Nu shouted, slamming his cup on the table, “Nevertheless, I make this demand! You don’t impress me, Straticon, because I have one thing going that not you, the Archon, nor the Dumuzi can match!”
Zendros narrowed his eyes. “What might that be?”
Nu leaned into the man’s face and grinned; he somehow sensed that his own eyes had become dead smoky glass. “I don’t care.” He said the words softly as an arid breeze from the wastelands of Nhod. “Never forget that, Straticon. I don’t care if the World-end of flame consumes you and everyone in Sa-utar now. I don’t care if it blasts us as we sit here this second. So you will hear my demand or I will laugh while Lumekkor strips you naked and the bloody Archon with you. Are we clear on that?”

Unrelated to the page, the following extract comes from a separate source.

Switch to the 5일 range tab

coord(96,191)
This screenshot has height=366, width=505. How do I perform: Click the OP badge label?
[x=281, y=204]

The Straticon’s face had turned to ash.
Nu smiled as he cracked his knuckles. “Now then, I will marry this Na’Amiha only if she renounces whatever gods she serves, and swears fealty to E’Yahavah in the heavens alone—not to the Archon, as in the old days—just to E’Yahavah A’Nu.”
The two officers exchanged distressed glances.
“It holds no political implications. It is a spiritual matter only—the technocrats of Bab’Tubila will see it as a trifle we are using to save face. They trust to their machines. I hear that even their traffic with Uzaaz’El isn’t so much a religious thing. It will be a meaningless word game to them.”
“What of the woman?” Muhet’Usalaq said. “Will she also see it as a meaningless word game?”
“She will see what E’Yahavah has given her to see. This thing, like the gryndel, is of the A’Nu Eluhar—a sign of our times.”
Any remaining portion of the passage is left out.